TASK OBJECTIVE —
Only a single number is expected: how many lines of the data hold the word "width".

Stored items
----------------

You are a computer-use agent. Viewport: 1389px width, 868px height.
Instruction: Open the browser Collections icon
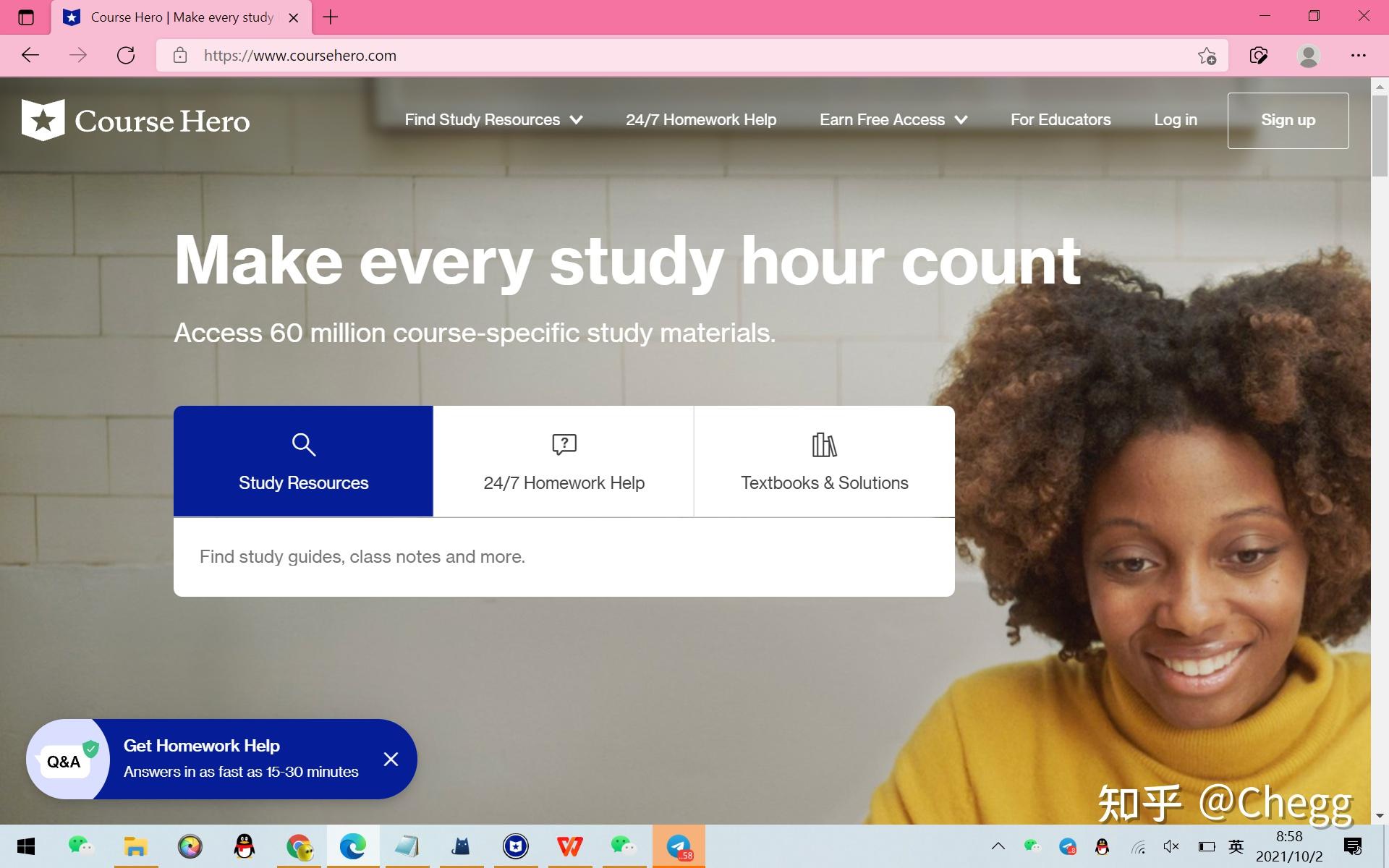(1259, 56)
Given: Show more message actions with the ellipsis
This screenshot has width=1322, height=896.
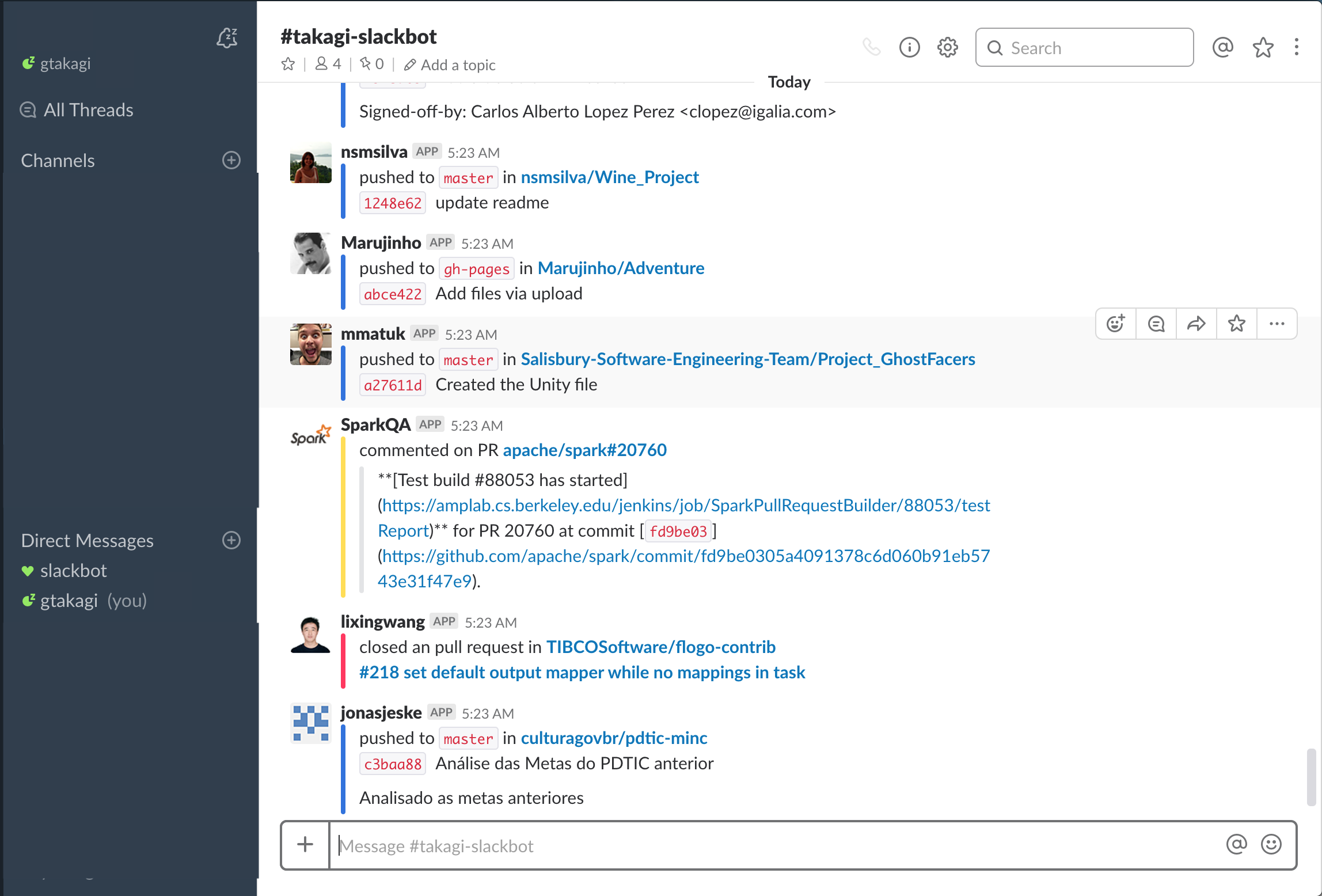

----------------

OUTPUT FOR THIS EXERCISE —
2